### Stated task
Update the records below by changing every instance of "screenshot" to "image" and keeping everything else the same. Omit the pictures from your version.

### Information given

=-=-=-=-=

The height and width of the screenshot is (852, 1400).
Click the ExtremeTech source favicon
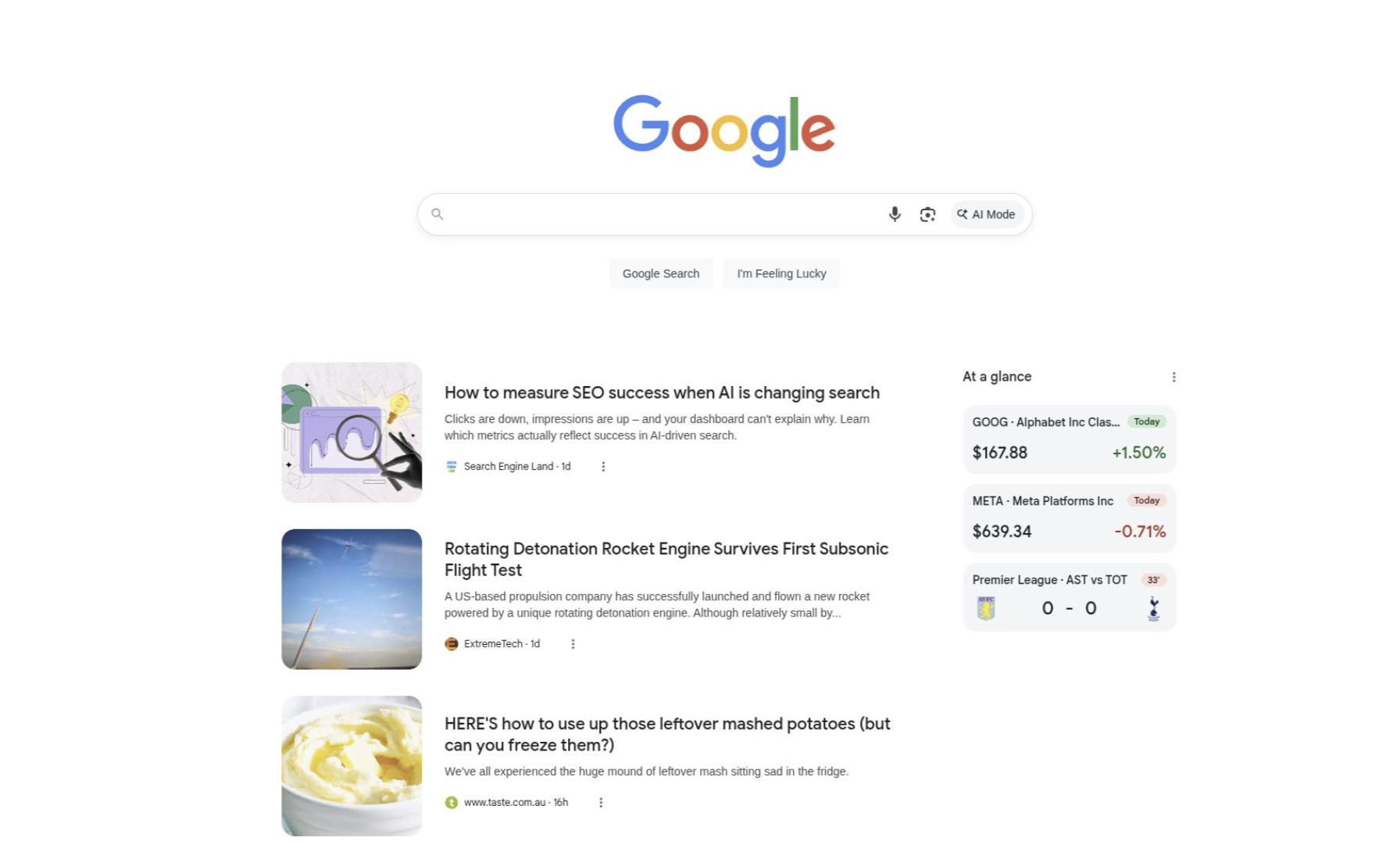pos(452,643)
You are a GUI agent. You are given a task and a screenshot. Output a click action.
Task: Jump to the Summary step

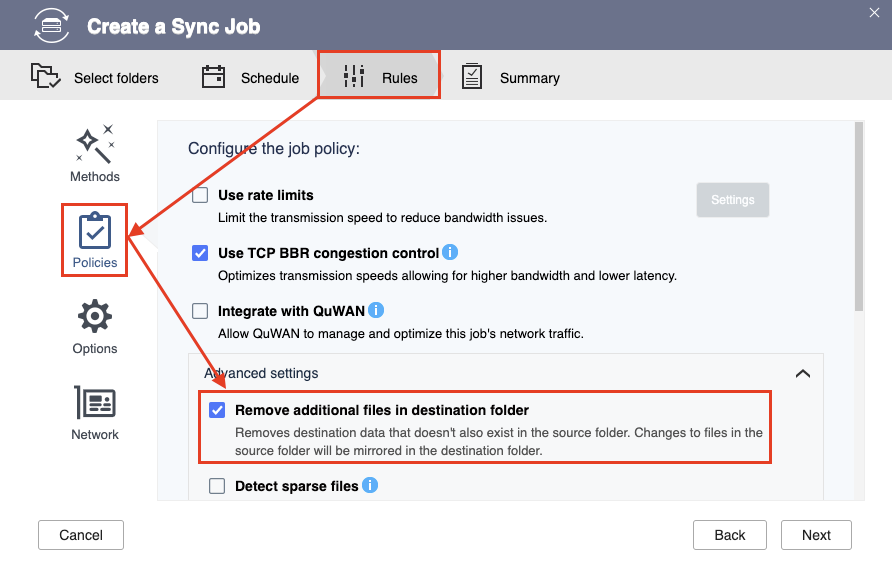click(x=510, y=76)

=-=-=-=-=

### Full solution
The height and width of the image is (852, 1400).
Click the ExtremeTech source favicon
pos(452,643)
You are a GUI agent. You are given a task and a image. Output a click action.
Task: Jump to the Summary step

click(x=510, y=76)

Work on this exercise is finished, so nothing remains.